Avoir accès à des services d’avortement médicalisé a un réel impact sur la vie et la santé des femmes. Cela leur permet d’éviter le recours à des pratiques dangereuses, de se protéger des complications qui en découlent et de conserver leur autonomie physique.

À Médecins Sans Frontières (MSF), nous considérons que l’avortement médicalisé constitue un service essentiel favorisant le bien-être des personnes que nous soutenons. Il fait partie intégrante de nos services de santé sexuelle et reproductive.  

Nos équipes travaillent dans plusieurs pays à travers le monde où les lois et les points de vue culturels sur l’avortement diffèrent. Chaque jour, le personnel de MSF est témoin de l’impact réel qu’ont les services d’avortement médicalisé sur la vie et la santé des gens. Toute personne souhaitant avoir recours à un avortement, quelle qu’en soit la raison, mérite de recevoir des soins de qualité qui respectent sa dignité. Lorsque les femmes peuvent avoir accès à des soins d’avortement médicalisé près de chez elles, les risques de complications liées à des pratiques dangereuses diminuent de manière significative. Certains avortements peuvent constituer une exigence médicale pour préserver la santé et le bien-être d’une personne, voire une question de vie ou de mort. En tant que prestataire de services de santé, MSF s’engage à respecter l’éthique médicale et à prodiguer des soins centrés sur la personne, ce qui comprend de fournir des avortements sécuritaires.

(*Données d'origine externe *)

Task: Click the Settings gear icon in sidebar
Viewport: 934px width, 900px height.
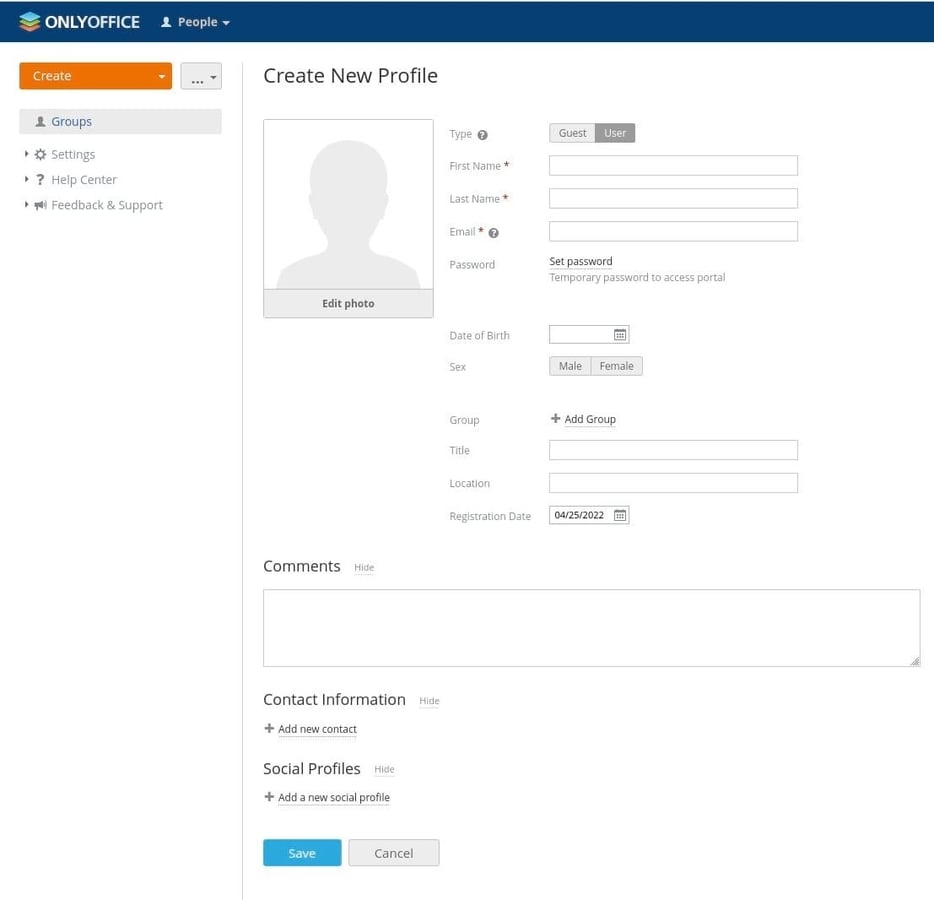Action: tap(39, 154)
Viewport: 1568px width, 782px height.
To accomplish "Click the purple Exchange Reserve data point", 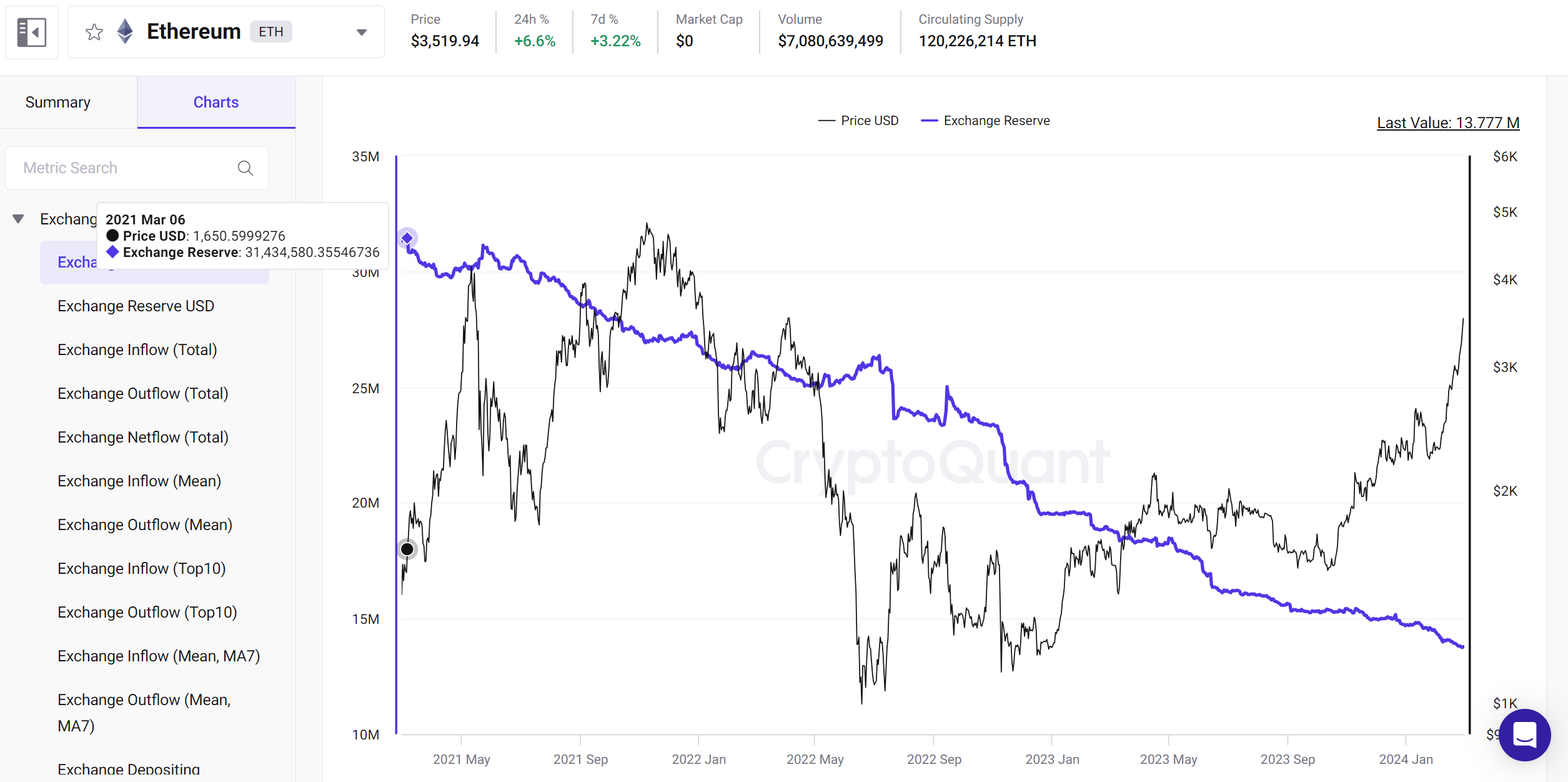I will click(407, 238).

1. L’avortement est une procédure médicale courante à l’échelle mondiale 

Plus de la moitié des grossesses non désirées dans le monde se terminent par un avortement. Il peut s’agir d’un avortement spontané (fausse couche) ou d’une intervention délibérée. À travers le monde, des femmes ont recours à l’avortement lorsqu’elles ne souhaitent pas être enceintes. Il est fort probable qu’une personne de votre entourage ait déjà eu recours à un avortement.  

Aperçu  

Faits et chiffres sur l’avortement  

  • 73 millions d’avortements ont lieu chaque année dans le monde. 
  • 45 % des avortements sont pratiqués dans des conditions dangereuses, la grande majorité dans des pays à revenu faible ou intermédiaire. 
  • Avorter est une pratique courante : six grossesses non désirées sur 10 et 3 grossesses sur 10 se terminent par un avortement provoqué. 
  • En 2023, MSF a fourni 54 500 consultations pour des avortements médicalisés à travers le monde. 
  • Les restrictions politiques, les inégalités en matière de santé, la stigmatisation et les idées fausses peuvent entraver l’accès à un avortement sécuritaire. 
  • À l’échelle mondiale, les avortements à risque constituent l’une des principales causes de mortalité maternelle. Chaque année, on estime que ceux-ci sont responsables de 22 800 à 31 000 décès

Avortement médicalisé 

Un avortement est considéré comme étant sécuritaire quand la personne pratiquant l’avortement ou soutenant cette procédure a les compétences nécessaires pour le faire. Il doit aussi être réalisé selon une méthode fondée sur des données probantes et adaptée à la durée de la grossesse. Dans le cadre de ses activités médicales, MSF fournit des services d’avortement conformes à ces critères. En général, le personnel de MSF a recours à l’avortement médicamenteux ou à l’aspiration manuelle intra-utérine (AMIU). Ces méthodes sont extrêmement sûres et efficaces pour mettre fin à une grossesse. À cet égard, la procédure d’avortement est plus sûre que de nombreuses interventions médicales courantes, y compris une injection de pénicilline et une extraction dentaire. 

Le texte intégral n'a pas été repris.